▸ Exercise data:
|---|

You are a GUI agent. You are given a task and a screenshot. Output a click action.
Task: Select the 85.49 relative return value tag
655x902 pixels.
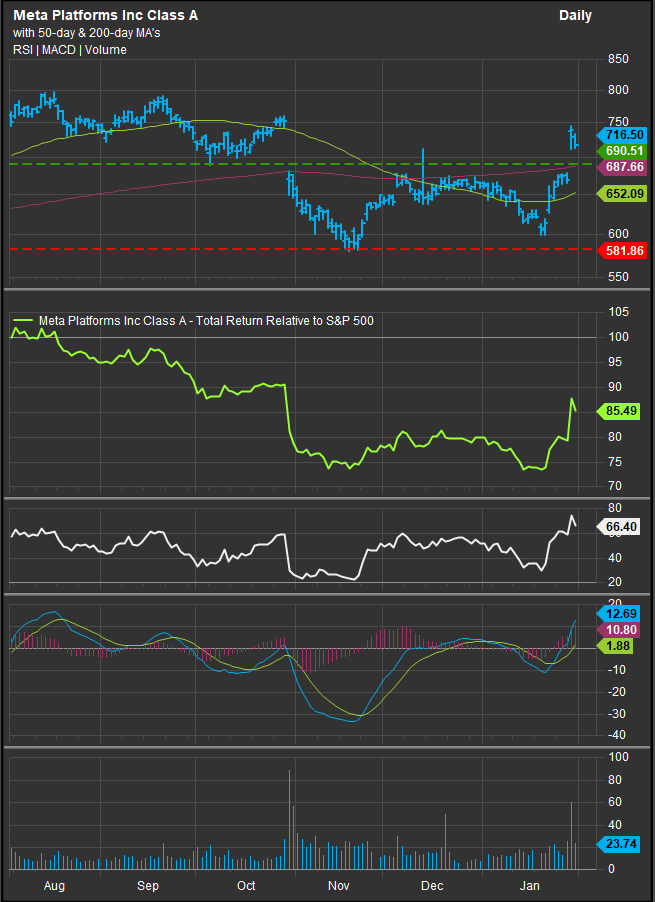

|---|

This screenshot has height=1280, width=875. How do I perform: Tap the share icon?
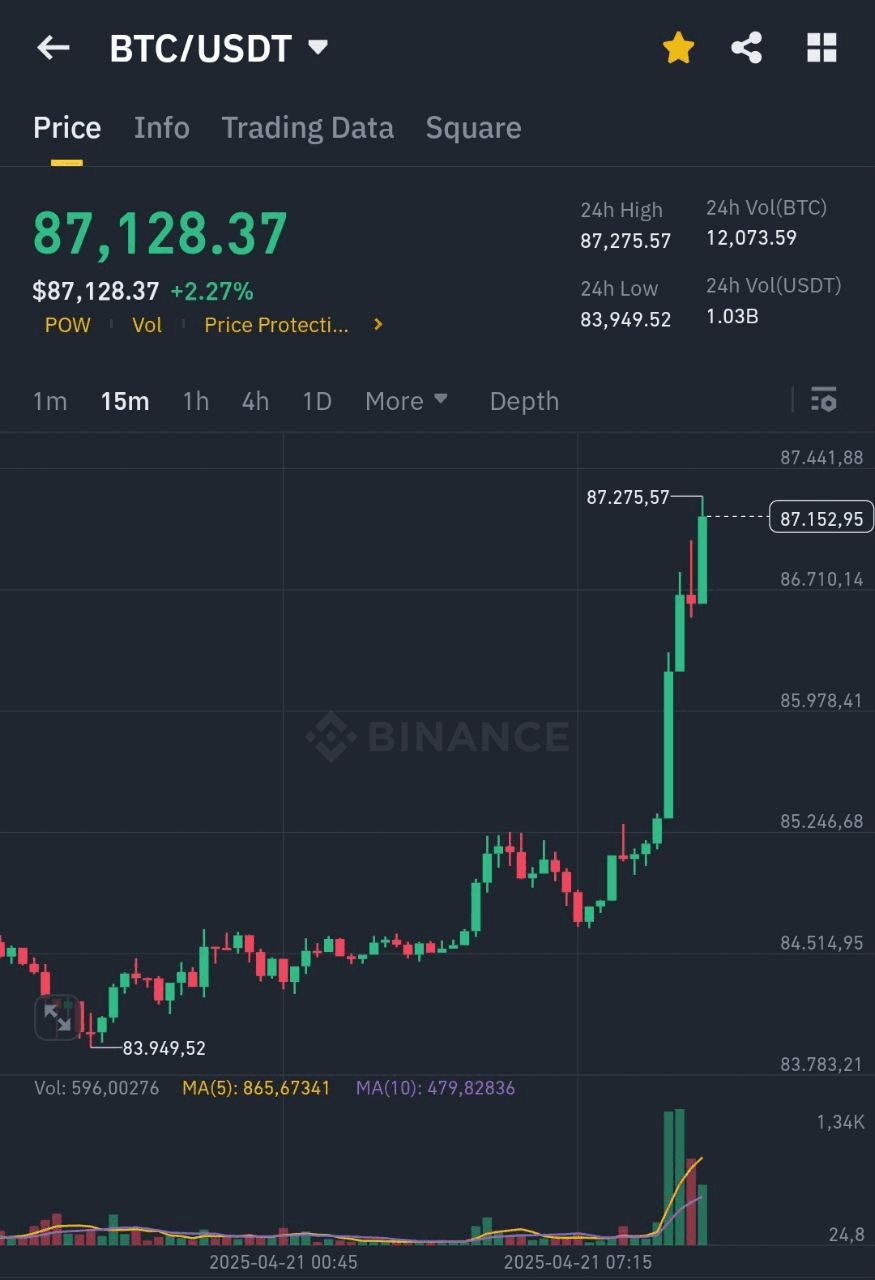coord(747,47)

|---|

▸ Task to carry out: Please give an exact copy of the lines above, beginning with the line containing "You are a GUI" and running through the line containing "655x902 pixels.", and of no other lines.

▸ Output below:
You are a GUI agent. You are given a task and a screenshot. Output a click action.
Task: Select the 85.49 relative return value tag
655x902 pixels.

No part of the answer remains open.